For the past 23 years Kolb has studied forest ecosystem function and dynamics with specific interest in the role of disturbance processes across Idaho and Montana. Specific research emphasis have included the effects of heat, water stress and grass competition on conifer seedling establishment, the role of soil characteristics, forest pests, pathogens and wildfire on forest species and succession dynamics, the impacts of forest thinning on root diseases, woody debris treatments and their effects on forest and range restoration, cultural practices to enhance woody debris decomposition, and plant community recovery following wildfires and salvage logging.

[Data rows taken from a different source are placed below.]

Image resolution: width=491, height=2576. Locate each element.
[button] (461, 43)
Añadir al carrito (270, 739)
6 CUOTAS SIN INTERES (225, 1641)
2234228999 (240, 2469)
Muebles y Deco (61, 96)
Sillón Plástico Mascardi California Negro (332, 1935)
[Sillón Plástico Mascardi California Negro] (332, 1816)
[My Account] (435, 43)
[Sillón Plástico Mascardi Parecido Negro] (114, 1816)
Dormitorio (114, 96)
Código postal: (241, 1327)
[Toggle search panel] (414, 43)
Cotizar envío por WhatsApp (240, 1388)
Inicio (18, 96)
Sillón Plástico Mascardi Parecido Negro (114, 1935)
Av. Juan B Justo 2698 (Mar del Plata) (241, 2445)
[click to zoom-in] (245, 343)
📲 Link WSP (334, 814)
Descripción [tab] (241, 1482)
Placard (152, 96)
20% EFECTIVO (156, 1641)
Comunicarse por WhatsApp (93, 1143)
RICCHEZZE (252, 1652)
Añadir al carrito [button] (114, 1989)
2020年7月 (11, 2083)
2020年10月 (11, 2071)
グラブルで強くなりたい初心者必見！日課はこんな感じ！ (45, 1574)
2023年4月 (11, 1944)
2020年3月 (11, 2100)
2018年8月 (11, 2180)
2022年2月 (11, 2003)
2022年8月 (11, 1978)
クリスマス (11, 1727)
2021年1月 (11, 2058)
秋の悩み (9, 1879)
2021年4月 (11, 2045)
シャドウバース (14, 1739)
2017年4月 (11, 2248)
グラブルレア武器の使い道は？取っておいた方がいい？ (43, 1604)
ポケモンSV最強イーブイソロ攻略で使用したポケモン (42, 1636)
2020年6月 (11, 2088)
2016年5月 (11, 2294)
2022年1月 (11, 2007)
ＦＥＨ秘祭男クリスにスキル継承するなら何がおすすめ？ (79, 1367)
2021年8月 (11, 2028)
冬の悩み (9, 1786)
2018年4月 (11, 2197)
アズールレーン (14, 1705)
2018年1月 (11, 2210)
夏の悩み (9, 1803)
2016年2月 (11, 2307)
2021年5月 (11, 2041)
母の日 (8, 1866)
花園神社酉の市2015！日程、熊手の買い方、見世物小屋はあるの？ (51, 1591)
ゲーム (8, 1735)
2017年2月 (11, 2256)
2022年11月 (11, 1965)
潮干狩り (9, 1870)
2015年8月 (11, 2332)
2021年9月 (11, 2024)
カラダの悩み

During the past 10 years he has worked extensively with private forest landowners and managers on forest assessment and management plan development, silvicultural alternatives, wildfire hazard reduction, and post-wildfire rehabilitation. He also directs the Montana natural Resources Youth Camp and works with farmers and ranchers across central and eastern Montana on planning, establishing and maintaining windbreaks and shelterbelts. His past work experience includes time as an inventory forester for the Wisconsin DNR, an assistant tree nursery manager for Champion International, a fire lookout/fire fighter for the USDA Forest Service and an applied forester for Boise Cascade.

“My major professional goal is to help quantify how physical and biological processes work across western forest landscapes, and to develop applied management practices that conserve and work within those processes for human benefit. Having grown up on a rural forested Wisconsin farm, I have a strong respect and love for wildlife and wild places. As a woodworker I consider wood a marvelous and ultimate renewable resource. As human populations and their resource needs increase there is a critical responsibility to learn how to sustainably manage our natural resources for everybody’s benefit while also protecting the inherent natural components that make landscapes and their wild inhabitants special.”